**PROBLEM:** Recast the lines of the items below as a JSON list of strings with one string per line, covering only the stretch from the line containing "You are a computer-use agent. This" through the line containing "Click the first". Leave out any blank lines.

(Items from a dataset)
···

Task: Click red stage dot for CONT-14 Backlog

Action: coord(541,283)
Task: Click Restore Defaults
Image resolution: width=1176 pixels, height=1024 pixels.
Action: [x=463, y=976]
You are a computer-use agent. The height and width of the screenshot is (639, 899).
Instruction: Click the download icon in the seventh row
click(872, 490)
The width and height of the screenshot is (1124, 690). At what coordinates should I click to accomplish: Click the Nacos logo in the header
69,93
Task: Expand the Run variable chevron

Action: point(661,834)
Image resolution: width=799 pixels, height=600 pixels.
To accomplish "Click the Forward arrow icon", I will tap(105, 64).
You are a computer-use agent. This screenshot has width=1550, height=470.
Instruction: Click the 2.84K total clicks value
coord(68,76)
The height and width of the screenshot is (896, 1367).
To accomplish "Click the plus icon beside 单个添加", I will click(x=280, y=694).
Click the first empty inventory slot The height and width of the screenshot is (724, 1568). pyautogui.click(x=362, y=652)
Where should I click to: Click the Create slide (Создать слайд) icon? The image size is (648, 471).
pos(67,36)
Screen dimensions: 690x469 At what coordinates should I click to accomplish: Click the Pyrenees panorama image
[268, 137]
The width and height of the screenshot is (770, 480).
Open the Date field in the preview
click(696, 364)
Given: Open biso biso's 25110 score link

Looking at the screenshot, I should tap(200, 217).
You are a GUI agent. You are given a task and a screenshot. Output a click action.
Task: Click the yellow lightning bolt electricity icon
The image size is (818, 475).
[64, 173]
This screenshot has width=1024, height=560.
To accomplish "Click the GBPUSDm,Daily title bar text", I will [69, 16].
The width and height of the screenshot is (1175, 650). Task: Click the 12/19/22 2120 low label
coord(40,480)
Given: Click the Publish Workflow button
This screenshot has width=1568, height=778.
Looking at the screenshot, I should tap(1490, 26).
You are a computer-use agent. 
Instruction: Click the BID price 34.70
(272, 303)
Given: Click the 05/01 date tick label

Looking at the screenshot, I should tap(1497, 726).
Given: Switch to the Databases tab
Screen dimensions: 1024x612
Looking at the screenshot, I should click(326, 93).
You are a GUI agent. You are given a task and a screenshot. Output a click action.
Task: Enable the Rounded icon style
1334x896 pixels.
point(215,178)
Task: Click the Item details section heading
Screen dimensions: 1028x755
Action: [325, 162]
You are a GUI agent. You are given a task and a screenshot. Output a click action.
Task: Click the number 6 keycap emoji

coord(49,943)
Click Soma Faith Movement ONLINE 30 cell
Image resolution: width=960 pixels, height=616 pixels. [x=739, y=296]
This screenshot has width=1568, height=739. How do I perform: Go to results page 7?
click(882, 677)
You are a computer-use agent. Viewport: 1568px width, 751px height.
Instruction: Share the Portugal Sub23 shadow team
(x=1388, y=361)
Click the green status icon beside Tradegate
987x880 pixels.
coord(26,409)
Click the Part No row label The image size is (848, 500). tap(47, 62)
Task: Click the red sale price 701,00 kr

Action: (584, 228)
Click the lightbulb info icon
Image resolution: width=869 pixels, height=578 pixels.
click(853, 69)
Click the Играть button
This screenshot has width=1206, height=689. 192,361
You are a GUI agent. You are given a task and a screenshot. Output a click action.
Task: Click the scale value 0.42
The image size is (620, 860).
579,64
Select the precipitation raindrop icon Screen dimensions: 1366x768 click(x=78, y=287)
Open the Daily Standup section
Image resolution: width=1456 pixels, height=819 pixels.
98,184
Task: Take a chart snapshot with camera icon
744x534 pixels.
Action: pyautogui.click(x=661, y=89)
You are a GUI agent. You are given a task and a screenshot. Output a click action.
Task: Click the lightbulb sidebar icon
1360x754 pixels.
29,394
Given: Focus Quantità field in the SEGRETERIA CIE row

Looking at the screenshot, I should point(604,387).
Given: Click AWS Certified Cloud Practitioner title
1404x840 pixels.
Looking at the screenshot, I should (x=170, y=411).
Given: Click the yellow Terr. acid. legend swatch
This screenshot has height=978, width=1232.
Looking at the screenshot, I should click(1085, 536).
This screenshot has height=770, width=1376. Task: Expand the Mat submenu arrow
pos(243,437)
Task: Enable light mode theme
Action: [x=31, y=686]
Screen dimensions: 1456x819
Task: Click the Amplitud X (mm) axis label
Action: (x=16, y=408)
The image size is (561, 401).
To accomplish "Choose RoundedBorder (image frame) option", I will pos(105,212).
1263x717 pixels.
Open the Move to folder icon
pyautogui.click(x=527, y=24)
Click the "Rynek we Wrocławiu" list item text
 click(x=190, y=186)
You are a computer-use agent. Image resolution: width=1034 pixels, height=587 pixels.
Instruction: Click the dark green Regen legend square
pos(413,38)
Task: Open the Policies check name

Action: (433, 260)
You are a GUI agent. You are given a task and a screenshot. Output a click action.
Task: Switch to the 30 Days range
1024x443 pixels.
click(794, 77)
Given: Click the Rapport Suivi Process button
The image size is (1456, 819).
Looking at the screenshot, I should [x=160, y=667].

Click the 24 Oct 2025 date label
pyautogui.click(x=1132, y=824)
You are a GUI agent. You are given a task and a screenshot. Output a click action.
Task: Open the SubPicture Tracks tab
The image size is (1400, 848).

···

**IN RESPONSE:**
[
  "You are a computer-use agent. This screenshot has width=1550, height=470.",
  "Instruction: Click the 2.84K total clicks value",
  "coord(68,76)",
  "The height and width of the screenshot is (896, 1367).",
  "To accomplish \"Click the plus icon beside 单个添加\", I will click(x=280, y=694).",
  "Click the first empty inventory slot The height and width of the screenshot is (724, 1568). pyautogui.click(x=362, y=652)"
]